Cette épidémie est apparue avant 1917 aux États Unis, mais en fait elle avait été importée de Chine par des travailleurs immigrés infectés. En Europe, l’arrivée de l’épidémie fut le fait de jeunes recrues américaines porteuses du virus venues  en renfort contre les troupes de la Triple Alliance.

En Europe occidentale, en 1918 l’attaque virale fit deux millions et demi de victimes.
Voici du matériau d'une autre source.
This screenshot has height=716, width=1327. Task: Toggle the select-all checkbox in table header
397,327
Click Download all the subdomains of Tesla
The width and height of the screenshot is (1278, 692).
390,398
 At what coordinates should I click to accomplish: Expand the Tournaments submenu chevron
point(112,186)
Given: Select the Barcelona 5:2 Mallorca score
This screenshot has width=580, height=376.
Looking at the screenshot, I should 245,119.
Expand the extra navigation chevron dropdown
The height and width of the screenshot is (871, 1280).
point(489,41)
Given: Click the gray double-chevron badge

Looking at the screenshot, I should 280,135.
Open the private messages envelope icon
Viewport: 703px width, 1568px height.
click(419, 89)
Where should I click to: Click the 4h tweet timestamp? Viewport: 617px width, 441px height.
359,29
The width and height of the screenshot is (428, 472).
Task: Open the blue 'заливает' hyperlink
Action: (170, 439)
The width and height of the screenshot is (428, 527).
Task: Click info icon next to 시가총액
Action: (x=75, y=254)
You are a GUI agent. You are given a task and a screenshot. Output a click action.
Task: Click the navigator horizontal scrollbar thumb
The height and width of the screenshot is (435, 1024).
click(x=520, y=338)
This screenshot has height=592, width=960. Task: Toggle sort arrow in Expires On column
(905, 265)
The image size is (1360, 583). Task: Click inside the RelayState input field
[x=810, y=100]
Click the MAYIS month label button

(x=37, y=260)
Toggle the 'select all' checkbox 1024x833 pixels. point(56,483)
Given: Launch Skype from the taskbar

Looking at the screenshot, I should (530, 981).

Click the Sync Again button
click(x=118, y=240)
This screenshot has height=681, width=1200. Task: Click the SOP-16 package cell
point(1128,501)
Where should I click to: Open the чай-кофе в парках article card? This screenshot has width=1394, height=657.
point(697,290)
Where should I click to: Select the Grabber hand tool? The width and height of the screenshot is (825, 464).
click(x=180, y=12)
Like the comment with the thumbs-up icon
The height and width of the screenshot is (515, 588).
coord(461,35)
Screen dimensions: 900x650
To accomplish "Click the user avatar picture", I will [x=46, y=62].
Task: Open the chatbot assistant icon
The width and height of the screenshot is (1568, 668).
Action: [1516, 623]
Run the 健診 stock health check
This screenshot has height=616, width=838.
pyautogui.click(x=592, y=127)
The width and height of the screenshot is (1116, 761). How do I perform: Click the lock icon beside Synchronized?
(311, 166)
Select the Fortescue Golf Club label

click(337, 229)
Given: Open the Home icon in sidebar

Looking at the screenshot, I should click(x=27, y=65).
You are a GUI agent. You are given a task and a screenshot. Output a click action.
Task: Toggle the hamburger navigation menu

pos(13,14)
Cependant, le souvenir de la pandémie n’est pas resté très présent, en raison du terrible choc traumatique de la Première Guerre mondiale, largement commémoré dans les décennies suivantes, ce qui va quasiment emplir la mémoire collective au détriment du souvenir de cette terrible pandémie. 

Au niveau mondial, des études récentes parlent de 3 à 5% de la population mondiale, soient une estimation de plus de cent millions de morts.  Cette grippe eut un taux de mortalité anormalement élevé dans la tranche des vingt à quarante ans, habituellement la moins touchée, et avec un pic chez les trentenaires qui représentaient 50% des décès. (1)

Polémique autour du confinement 

A l’examen des polémiques actuelles concernant « l’arbitraire » du confinement, et la privation de liberté qu’imposent les autorités, rappelons que la distanciation sociale comme moyen de lutte contre les épidémies fut instaurée au 16ème siècle par le « père de la chirurgie », Ambroise Paré, qui fit fermer à Paris tous les établissements publics de bains et étuves pour éviter la promiscuité, cause de contamination, afin de lutter contre les fréquents regains de la peste, manifestation de « l’ire de Dieu », disait-on.

Revenons début 2020, à Prato, à vingt kilomètres au Nord de Florence, grand centre de l’industrie textile, où vit une communauté chinoise de 60 000 personnes. Fin janvier, quelques milliers d’entre eux sont partis fêter le Nouvel An chinois mais, dès le 10 février, à leur retour, les dirigeants de la communauté leur imposaient un isolement draconien de deux semaines en même temps qu’ils appliquaient un confinement sévère à tous leurs ressortissants. Cela presque un mois avant que le gouvernement ne le décide pour l’Italie.

Le fait est que la ville de Prato, en avril 2020, comptait moins de 30 cas avérés et un seul mort (2).

Il est vrai que n’existaient pas, au 16ème siècle, nos incontournables « réseaux sociaux » qui altèrent l’information impartiale et honnête. Dommage que le merveilleux outil de communication que représente Internet soit devenu le véhicule de la désinformation, de la diatribe et de l’appauvrissement de notre langue(3).

Reprenons humblement du recul et tentons de retrouver nos facultés à raisonner.

François Lenglet 09/2020

Source:

Conférence de Gérard Saccocini/ Tourettes

Notes:

(1)travaux du Pr Julien Besançon : Les jours de l’homme ; Ed. Vigot 1951.